The square-root model is a strong start to addressing Steidinger's original frustration but it is not quite at the level of realism he wants to eventually achieve.

"For instance, our model allows a useless microbe to be fired without the plant losing resources," said Steidinger. "But, just as in the human world, it takes an investment to hire a microbe and that initial investment is a gamble that microbial layabouts can consume at their leisure."

Weber's Law In an attempt to explain why plants follow the square-root model, the researchers turned to a law in psychology. Weber's Law addresses how humans perceive differences in stimuli, such as noise, light or the size of different objects. It explains that, the stronger the stimuli, the worse we are at identifying when it changes. This law has been shown to hold for many non-human animals as well - describing, for example, how birds and bats forage for food and how fish school. Now the researchers suggest it's a good analogy for their plant payment scheme too.

"Our model says that plant should go easy on low-performing microbes, seemingly overpaying the 25-percent-as-good microbe with 50 percent as much resources," said Peay. "Well, it's long been known that humans and non-human animals sense differences in quantity in a way that might bias them towards similar leniency."

In other words, the researchers suggest that, like a human trying to detect the volumes of specific noises in a loud room, a plant making optimal payment decisions may be relatively insensitive to differences in the quality of its microbial employees.
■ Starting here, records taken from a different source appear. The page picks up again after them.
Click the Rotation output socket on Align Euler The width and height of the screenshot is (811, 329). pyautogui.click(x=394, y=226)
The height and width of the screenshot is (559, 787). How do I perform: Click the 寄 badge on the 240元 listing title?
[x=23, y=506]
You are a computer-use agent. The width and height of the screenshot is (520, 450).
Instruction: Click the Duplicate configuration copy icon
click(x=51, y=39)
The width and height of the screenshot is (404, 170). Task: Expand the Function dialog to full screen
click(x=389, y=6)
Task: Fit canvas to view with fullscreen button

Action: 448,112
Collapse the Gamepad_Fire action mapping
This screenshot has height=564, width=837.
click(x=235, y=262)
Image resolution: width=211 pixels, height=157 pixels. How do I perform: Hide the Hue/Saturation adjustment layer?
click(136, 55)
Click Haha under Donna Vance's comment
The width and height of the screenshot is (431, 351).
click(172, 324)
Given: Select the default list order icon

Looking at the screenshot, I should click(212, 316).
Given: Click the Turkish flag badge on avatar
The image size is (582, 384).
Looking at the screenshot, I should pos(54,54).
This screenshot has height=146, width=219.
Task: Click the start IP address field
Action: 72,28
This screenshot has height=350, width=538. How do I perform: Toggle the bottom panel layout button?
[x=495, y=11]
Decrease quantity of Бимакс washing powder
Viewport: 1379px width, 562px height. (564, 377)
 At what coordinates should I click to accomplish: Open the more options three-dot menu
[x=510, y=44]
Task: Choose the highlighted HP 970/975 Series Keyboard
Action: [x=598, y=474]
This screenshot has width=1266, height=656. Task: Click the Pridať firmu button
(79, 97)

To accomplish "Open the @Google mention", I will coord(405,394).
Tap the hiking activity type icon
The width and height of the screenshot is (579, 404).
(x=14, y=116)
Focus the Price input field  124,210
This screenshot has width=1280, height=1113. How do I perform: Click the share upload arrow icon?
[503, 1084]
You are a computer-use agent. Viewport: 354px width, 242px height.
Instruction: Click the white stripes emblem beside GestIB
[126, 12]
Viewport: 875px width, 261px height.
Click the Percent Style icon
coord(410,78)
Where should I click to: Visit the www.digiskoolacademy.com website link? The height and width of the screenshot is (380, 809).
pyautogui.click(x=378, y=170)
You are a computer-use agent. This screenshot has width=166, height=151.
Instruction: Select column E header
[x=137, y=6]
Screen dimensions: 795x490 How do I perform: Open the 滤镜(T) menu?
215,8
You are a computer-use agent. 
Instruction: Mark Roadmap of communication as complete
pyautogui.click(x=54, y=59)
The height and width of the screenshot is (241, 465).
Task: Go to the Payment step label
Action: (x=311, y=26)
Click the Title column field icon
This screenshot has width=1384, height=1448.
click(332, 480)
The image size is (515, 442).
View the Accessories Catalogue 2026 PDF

And the researchers argue that this insensitivity may be for the best, as it encourages plants to maintain a certain level of microbial diversity, which can help give the plant options for dealing with environmental changes it encounters throughout its lifetime.

"I think what we're seeing is plants behave like animals not because they have the same perceptional limitations - and certainly not because they think like animals - but because we face similar challenges in making the best choices when there are diminishing returns on investment," says Steidinger.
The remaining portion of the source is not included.